• **Problem requirements**: Repeat the rows below word for word, starting at the line that contains "Given: Open the second" and ending at the line that contains "[1014, 508]", with both of those lines included.
========
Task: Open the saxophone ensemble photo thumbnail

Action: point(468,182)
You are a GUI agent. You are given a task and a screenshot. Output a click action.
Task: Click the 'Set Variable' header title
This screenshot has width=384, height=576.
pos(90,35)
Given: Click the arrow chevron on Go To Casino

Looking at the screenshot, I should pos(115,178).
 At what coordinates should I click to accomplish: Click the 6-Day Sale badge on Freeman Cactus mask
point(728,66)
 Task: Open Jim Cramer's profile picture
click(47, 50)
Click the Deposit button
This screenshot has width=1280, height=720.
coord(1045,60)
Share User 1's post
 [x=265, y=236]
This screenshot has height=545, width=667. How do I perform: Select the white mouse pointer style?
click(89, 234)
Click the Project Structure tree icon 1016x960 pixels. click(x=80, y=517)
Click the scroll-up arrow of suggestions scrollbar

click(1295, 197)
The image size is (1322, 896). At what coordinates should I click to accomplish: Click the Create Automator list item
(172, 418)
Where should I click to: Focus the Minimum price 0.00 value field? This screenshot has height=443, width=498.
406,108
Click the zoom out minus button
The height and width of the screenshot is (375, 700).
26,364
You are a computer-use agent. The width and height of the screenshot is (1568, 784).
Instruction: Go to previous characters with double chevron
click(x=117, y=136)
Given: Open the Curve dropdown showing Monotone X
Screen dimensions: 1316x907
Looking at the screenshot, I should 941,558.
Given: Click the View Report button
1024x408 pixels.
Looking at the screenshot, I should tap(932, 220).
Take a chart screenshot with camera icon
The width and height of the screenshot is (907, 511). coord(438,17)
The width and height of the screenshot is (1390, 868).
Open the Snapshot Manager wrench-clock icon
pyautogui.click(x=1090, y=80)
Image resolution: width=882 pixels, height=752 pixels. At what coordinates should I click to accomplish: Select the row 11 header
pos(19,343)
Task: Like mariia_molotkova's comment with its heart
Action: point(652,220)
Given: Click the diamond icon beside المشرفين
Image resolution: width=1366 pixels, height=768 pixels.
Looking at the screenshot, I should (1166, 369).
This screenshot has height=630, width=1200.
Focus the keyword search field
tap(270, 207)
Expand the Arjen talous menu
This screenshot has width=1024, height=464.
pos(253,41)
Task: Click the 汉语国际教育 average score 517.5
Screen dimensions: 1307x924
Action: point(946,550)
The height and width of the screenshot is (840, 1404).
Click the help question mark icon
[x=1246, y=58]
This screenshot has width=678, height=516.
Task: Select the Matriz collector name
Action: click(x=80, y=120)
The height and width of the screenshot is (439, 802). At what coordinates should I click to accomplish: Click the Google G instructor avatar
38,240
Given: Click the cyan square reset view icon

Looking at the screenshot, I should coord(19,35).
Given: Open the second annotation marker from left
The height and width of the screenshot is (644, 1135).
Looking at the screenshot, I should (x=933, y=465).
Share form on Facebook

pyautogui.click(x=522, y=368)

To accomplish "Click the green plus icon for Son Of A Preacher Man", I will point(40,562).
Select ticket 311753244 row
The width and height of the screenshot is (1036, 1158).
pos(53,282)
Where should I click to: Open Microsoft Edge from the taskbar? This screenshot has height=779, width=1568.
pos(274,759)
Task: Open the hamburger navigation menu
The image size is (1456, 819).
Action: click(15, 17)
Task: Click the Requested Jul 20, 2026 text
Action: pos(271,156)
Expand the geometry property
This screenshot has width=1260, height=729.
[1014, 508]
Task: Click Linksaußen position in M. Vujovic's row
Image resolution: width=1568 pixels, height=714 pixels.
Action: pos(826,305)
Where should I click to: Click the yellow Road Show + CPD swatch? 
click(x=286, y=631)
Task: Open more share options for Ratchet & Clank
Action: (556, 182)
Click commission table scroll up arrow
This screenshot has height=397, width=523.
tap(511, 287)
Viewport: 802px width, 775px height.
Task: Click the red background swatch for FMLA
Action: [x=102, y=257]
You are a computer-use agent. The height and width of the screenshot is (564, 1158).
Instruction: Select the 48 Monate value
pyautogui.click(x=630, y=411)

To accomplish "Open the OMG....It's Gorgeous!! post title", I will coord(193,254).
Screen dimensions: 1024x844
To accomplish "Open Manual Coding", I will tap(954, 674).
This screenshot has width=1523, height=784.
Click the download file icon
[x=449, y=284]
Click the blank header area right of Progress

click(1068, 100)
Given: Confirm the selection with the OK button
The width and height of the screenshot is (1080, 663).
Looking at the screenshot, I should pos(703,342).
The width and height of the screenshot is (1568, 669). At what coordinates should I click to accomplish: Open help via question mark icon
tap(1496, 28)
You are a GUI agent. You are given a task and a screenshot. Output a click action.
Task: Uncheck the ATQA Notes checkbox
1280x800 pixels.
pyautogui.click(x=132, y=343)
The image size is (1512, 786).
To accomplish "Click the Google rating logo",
========
• **Solution to this problem**:
Given: Open the second annotation marker from left
The height and width of the screenshot is (644, 1135).
Looking at the screenshot, I should (x=933, y=465).
Share form on Facebook

pyautogui.click(x=522, y=368)

To accomplish "Click the green plus icon for Son Of A Preacher Man", I will point(40,562).
Select ticket 311753244 row
The width and height of the screenshot is (1036, 1158).
pos(53,282)
Where should I click to: Open Microsoft Edge from the taskbar? This screenshot has height=779, width=1568.
pos(274,759)
Task: Open the hamburger navigation menu
The image size is (1456, 819).
Action: click(15, 17)
Task: Click the Requested Jul 20, 2026 text
Action: pos(271,156)
Expand the geometry property
This screenshot has width=1260, height=729.
[1014, 508]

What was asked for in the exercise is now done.